Monday, Apr. 06, 1959
Nature's Housekeeper
"Wolves have been pushed around,'' says Biologist C. Gordon Fredine of the National Park Service. "People resent them."
Wolves resent people, too, occasionally eating them down to their boots. Result: U.S. wolves have been all but exterminated by resentful U.S. people. But Biologist Fredine reports that a study being conducted on Lake Superior's Isle Royale by the Park Service and Purdue University shows that wolves serve a useful purpose in the balance of nature.
Isle Royale, a national park, is 45 miles long and 20 miles from the Ontario shore. Originally it was covered with forest. Moose arrived about 1900, probably crossing from the mainland on the ice. With no hunters and no predators, the moose multiplied unchecked, and by 1930 had nibbled the forests bare of browse. Then came a great die-off; the big herds of feeble, emaciated moose declined until there were only 200 survivors. When the browse grew back, the moose herds grew with it--but then another die-off came around 1950.

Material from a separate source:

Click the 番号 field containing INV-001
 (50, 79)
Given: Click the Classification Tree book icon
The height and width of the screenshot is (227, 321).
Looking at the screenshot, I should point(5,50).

To stop this tragic cycle, park authorities tried importing four zoo-bred wolves. But they preferred living on human handouts, and had to be sent back to the zoo. Eventually, wild wolves from Canada crossed on the ice. Purdue and Park Service biologists, some of whom have braved the island's fierce and lonely winter to study the working of nature's balance, report that the wolves' system is to cut a single moose out of a herd and keep nipping at him day after day until he weakens. Sometimes it takes a week. In crusted snow that supports wolves, the most formidable moose cannot escape. But deep, soft snow is a refuge for moose; wolves flounder in it helplessly, and there the moose can turn on its tormentors and stamp out their lives. Since the wolves came, reports Dr. Fredine, the island's population has stabilized at about 300 moose and 25 wolves.